而现在,尽管他的话里,有一些东西她实在也没听懂,但是她却能明白,舒迎昼明白这些年来,她只不过是在恃宠而骄,打心底眼里,她从来没有看得起过他。
这种从玩弄别人的角色一下子跌落到被别人玩弄的角色的落差让她有些崩溃,她的话里带着颤抖:“所以,就因为宋执梳,你要和我这样撕破脸?”
她虽然不聪明,但是直觉很明白。她知道事情发展到今天这步田地,宋执梳这半个月没少下出力。
舒糖的恐惧终于压过了愤怒。
如果再这样下去呢?她后半生的荣华富贵,是不是都要变得由宋执梳决定了?
真是险恶、下作、用意极深的手段。
没错,直到现在为止,在舒糖眼里,这还是宋执梳让她不好过的作为,在她的世界里,是不会有人对舒迎昼这种人无缘无故好的。
舒迎昼盯着她的脸看了好一会儿,倏地站起来,下垂的眼眸让他看起来十分阴冷。
他猛然伸手为她整理了下衣领,看起来就像是一个严格却又温柔的兄长,可他的话却冰冷到没有一丝温度:“舒糖,这是我的事情。”
“你还是我的妹妹,这点是不会变的。”
他的指尖好凉,让舒糖有一种被尸体触摸的感觉。
舒糖努力让自己冷静下来,她垂眸,强制性地不让自己的音调颤抖:“舒迎昼,我们还能回到以前的样子吗?”
她还是不能拉下脸叫他“哥哥”,这也是舒迎昼很喜欢她的一点,能如此横冲直撞、不怕死,不像他被安排得死死的童年,错一步就是深渊千尺。
舒迎昼收回手,慢慢皱眉:“我们现在,和以前有什么不一样吗?”
舒糖都想骂他了。
以前他哪里有这么吓人?
“你以前不会这么对我的。”
舒迎昼的目光里带着明显的问询:“为什么这样说?我没有骂你,没有打你,有什么不一样吗?”
舒糖总算明白了。
他压根就不是一个正常人。
畸形的成长环境甚至让他无法意识到自己刚才的话语和行为有多么恐怖,甚至如果再让他看一遍监控,他仍然不能理解自己有什么不对。
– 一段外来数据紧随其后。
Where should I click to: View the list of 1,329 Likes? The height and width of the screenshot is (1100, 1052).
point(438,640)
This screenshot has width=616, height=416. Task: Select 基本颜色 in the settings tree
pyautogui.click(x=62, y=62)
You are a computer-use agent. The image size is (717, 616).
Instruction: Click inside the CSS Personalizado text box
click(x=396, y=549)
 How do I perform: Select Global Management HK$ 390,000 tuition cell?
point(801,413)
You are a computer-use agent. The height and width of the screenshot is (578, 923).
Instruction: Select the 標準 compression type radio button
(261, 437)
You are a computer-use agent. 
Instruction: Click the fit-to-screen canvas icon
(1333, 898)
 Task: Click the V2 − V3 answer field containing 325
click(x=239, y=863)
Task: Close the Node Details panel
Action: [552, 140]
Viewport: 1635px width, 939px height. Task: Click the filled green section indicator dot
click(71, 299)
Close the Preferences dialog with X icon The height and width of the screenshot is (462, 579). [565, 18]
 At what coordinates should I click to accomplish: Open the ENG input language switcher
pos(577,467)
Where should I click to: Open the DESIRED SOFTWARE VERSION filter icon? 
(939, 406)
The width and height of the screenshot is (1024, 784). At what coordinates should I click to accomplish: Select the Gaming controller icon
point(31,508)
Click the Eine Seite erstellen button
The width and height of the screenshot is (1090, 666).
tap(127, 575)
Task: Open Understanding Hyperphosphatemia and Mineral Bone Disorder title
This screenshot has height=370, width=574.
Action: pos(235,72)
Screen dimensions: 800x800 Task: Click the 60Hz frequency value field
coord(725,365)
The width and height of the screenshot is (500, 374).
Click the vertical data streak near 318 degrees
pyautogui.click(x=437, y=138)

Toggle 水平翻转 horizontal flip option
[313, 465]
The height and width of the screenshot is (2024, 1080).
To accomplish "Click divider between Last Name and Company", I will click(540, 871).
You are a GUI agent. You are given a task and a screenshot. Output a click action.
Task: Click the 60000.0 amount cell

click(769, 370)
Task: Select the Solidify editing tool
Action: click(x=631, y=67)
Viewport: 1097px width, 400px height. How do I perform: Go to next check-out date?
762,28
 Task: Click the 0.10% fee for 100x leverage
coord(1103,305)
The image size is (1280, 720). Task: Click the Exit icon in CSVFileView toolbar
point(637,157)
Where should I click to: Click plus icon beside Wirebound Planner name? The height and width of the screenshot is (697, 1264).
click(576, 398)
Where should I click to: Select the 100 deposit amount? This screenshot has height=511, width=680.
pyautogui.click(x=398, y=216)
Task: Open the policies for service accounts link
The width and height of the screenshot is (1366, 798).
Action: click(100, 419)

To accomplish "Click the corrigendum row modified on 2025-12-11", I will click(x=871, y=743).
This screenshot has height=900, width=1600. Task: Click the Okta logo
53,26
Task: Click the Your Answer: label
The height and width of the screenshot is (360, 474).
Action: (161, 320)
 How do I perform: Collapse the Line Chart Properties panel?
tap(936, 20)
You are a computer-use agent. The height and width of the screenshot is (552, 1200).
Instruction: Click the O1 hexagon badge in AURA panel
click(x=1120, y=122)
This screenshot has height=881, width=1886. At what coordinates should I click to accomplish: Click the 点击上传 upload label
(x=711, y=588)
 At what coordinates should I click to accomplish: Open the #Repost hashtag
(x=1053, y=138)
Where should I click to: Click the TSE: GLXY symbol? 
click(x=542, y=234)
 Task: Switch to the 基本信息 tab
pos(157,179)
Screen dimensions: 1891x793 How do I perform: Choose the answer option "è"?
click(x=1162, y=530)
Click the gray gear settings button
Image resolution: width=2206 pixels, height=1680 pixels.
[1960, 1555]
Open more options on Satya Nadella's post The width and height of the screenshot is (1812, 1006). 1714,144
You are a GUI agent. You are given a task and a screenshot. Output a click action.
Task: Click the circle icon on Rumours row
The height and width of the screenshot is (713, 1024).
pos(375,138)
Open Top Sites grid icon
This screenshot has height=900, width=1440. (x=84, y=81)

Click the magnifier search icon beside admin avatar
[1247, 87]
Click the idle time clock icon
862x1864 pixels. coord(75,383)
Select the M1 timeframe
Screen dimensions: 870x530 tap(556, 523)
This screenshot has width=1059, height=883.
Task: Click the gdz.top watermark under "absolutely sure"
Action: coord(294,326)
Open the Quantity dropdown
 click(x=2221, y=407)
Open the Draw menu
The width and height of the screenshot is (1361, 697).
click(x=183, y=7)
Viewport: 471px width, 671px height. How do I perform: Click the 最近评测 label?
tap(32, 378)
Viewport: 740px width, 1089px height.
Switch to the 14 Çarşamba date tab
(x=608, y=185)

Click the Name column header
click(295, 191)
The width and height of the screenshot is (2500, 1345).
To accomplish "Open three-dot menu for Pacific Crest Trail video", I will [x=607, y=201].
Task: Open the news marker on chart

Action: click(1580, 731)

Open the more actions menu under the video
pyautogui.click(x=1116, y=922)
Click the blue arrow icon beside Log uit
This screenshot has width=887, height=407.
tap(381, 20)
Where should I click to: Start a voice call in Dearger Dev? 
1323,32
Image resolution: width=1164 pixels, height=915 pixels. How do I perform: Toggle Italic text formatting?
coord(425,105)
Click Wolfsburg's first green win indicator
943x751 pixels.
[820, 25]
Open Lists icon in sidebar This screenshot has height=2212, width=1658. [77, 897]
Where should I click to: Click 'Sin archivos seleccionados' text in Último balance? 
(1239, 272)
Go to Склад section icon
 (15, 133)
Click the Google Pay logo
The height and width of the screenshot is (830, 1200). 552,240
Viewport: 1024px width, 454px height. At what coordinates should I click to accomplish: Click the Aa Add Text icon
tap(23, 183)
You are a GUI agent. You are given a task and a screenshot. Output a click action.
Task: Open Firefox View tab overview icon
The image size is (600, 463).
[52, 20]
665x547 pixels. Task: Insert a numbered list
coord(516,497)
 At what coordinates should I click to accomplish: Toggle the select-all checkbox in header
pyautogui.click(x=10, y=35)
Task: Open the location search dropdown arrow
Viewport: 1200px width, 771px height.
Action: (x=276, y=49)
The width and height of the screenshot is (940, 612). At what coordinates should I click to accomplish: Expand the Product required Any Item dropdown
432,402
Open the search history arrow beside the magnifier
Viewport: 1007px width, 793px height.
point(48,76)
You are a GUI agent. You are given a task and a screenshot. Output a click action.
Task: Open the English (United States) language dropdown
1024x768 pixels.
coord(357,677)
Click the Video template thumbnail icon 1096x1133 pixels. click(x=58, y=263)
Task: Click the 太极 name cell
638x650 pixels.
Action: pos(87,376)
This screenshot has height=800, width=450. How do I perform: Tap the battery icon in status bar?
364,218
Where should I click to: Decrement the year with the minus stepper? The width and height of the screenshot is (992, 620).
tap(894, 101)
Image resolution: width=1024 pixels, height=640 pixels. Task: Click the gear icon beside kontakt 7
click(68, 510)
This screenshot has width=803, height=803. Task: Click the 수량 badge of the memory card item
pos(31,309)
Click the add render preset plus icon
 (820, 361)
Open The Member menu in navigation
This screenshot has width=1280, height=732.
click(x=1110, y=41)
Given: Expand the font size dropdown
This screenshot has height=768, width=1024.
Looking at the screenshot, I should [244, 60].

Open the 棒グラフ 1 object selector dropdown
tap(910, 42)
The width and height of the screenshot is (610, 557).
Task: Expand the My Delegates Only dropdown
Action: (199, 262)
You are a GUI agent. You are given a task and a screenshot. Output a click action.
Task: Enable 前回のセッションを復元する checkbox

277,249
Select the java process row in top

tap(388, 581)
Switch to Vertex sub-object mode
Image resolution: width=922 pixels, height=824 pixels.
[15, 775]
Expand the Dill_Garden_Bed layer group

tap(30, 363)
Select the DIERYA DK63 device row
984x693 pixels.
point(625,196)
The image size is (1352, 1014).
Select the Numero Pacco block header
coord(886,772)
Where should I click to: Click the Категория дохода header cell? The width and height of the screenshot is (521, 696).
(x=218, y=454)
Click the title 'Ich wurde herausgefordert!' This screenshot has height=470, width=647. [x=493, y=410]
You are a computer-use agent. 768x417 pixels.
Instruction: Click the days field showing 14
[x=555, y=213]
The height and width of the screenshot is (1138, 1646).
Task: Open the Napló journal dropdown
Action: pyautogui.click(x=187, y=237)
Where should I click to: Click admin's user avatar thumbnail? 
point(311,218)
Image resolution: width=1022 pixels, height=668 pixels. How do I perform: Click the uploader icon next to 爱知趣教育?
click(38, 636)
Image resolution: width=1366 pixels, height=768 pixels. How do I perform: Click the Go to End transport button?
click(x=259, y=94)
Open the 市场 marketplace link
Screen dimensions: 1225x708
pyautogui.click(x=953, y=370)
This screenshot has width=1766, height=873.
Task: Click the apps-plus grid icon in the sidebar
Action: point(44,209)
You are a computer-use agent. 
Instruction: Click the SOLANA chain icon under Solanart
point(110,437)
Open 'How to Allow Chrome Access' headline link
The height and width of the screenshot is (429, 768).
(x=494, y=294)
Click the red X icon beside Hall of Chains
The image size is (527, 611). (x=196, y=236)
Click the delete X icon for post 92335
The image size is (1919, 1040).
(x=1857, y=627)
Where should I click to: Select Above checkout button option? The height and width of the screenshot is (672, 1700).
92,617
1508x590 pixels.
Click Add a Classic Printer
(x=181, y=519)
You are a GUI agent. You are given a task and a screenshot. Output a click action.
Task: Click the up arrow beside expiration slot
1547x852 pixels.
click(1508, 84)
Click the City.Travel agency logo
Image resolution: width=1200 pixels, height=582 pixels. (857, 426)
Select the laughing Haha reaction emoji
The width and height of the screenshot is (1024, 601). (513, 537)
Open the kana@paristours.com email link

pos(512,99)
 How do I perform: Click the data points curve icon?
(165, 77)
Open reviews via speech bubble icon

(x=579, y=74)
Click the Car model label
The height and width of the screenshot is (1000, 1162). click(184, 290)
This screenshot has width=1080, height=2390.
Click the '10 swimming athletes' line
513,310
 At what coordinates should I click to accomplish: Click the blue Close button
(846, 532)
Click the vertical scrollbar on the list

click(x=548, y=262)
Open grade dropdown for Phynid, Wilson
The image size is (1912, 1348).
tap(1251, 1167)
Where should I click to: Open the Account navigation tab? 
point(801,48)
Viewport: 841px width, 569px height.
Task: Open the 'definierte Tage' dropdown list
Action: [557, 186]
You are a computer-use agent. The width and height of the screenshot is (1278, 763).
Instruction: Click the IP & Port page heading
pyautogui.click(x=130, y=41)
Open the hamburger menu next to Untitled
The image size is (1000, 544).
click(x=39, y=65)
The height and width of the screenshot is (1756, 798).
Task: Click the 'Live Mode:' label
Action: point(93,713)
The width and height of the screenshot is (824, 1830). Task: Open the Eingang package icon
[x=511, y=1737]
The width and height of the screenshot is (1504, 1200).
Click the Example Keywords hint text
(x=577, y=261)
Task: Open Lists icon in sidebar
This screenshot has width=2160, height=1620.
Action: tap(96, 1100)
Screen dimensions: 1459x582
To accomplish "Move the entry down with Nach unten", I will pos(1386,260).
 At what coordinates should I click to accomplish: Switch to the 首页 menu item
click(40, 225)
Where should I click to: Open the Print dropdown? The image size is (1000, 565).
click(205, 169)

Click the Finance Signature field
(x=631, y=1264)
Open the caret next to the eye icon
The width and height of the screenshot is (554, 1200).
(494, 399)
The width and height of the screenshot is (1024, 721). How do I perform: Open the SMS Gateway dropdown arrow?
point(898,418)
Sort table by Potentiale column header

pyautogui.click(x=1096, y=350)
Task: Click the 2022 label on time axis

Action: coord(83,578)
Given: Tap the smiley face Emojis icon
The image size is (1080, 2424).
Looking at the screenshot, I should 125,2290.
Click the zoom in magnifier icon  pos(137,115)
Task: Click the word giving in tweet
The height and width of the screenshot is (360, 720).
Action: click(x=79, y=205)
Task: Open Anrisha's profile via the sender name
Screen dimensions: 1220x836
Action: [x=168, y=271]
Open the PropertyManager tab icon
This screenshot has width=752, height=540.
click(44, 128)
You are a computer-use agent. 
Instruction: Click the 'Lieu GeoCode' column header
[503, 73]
就是这样残忍的冷静和淡然,完全让舒糖有理由怀疑他哪天会看她一个不顺眼就杀了她。
她恍然清楚自己到底在一个什么样的环境里,手心甚至都出了汗。
她再也不想和他纠葛了,不想和他讨论什么宋执梳、什么耳环,只想快点逃离这个空间。
舒糖这么想了,也这么做了,甚至一句话没说,慌乱而逃。
舒迎昼坐着,看着她的背影消失,深邃的眼眸里慢慢酝酿着无声的风暴。
忽而,他像想起了什么似的,看了一眼表,眼睛顿时温和起来。
他起身到窗帘旁边,拿起水壶,细致地给那盆花浇水。
那盆鲜艳到极致却又无处不透露危险的花,越开越盛大。